By Loring Wirbel and Lou CoveyA New Tech Press Report from Footwasher Media

For the better part of two decades, the processor industry has been running pell mell down the road of multicore design, packing more and more processor cores on a single chip. But a funny thing happened on the way to the personal super computer. It didn't work.

In 2007, a DARPA study on the potential of an exascale computer concluded that with the current architecture of processors, in other words x86 and PowerPC, we could not get there from here. As a result, in January 2012, DARPA announced the Power Efficiency Revolution for Embedded Computing Technologies, (PERFECT), to figure out what to do next.

Dr. David Patterson, a RISC pioneer and a leading voice in the development of multicore processors, suggested that the problem could be solved using FPGAs as an experimentation platform in a program he called Research Accelerator for Multiple Processors (RAMP) at UC Berkeley. In a series of RAMP presentations. In a related 2006 Berkeley white paper, ‘The Landscape of Parallel Computing Research: The View from Berkeley,’ Patterson said that the power consumption of the logic in the CPU, converted into heat, limits the performance. Since any heat that cannot be removed by a heat sink reduces the performance of the transistors, the results are:

If you increase the system clock to boost performance, heat rises, transistors slow down
If you increase memory bus width and you increase the number of transistors, heat will increase and transistors slow down
If you increase instruction-level parallelism (ILP) so more can get done at the same time, you increase the heat and...

The result of the RAMP effort? "The memory wall has gotten a little lower and we seem to be making headway on ILP, but the power wall is getting higher," Patterson said.
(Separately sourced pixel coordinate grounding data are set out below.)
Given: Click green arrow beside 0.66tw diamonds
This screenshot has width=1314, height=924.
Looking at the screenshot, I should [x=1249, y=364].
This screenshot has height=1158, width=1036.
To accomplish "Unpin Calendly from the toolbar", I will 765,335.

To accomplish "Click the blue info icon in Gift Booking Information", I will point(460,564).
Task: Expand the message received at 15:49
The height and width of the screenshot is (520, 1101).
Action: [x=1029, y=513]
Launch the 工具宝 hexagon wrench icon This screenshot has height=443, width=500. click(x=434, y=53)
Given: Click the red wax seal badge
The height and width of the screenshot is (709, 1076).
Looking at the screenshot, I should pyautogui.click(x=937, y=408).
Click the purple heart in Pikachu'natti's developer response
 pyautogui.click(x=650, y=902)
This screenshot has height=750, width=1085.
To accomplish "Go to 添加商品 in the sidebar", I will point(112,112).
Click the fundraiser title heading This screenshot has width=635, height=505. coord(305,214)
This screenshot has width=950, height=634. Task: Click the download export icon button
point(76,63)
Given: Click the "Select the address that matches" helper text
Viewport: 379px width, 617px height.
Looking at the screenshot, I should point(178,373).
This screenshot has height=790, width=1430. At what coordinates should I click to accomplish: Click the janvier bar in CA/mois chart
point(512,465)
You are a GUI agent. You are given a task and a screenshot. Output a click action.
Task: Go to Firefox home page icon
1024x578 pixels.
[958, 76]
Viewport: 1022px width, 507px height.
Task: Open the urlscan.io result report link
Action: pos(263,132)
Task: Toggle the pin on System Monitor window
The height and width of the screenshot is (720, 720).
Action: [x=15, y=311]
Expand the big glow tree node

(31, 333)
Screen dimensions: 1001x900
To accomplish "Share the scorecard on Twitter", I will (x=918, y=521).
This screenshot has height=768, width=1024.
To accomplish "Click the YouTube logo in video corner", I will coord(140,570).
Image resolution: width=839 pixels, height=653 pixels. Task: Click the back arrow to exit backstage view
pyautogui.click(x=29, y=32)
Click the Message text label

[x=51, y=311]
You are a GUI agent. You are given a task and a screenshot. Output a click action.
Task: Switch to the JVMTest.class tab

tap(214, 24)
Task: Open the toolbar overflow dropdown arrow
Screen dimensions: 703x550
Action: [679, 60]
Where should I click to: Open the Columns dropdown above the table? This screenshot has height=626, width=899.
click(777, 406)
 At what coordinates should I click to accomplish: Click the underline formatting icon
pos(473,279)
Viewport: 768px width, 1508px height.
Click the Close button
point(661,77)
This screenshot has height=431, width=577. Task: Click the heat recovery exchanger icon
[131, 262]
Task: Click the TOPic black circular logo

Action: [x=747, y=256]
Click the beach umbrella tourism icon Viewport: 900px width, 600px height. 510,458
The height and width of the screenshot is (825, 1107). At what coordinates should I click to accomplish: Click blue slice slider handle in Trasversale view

One anonymous engineering wag pit it more succinctly,

"We're screwed."

Throughout this process, however, there have been voices, crying by the roadside as it were, "Go back! you're going the wrong way!" And it may be time for those voices to be heard.

Going back to the turn of the century, companies like the UK-based Celoxica, were pointing out the weaknesses of the multi-core approach in contrast to a heterogeneous approach incorporating FPGAs.

"The first problem is the architecture of the standard processor doesn't lend itself to parallelism," Said Jeff Jussel, former VP of marketing for Celoxica and current senior director of technical marketing for Element14. “No matter how many processors you put on a chip, we are not seeing any one algorithm processing faster because it is too hard to program access to all the processors. What you end up with is a system that can do 12 things, but no actual system speed increase with an incredible power increase."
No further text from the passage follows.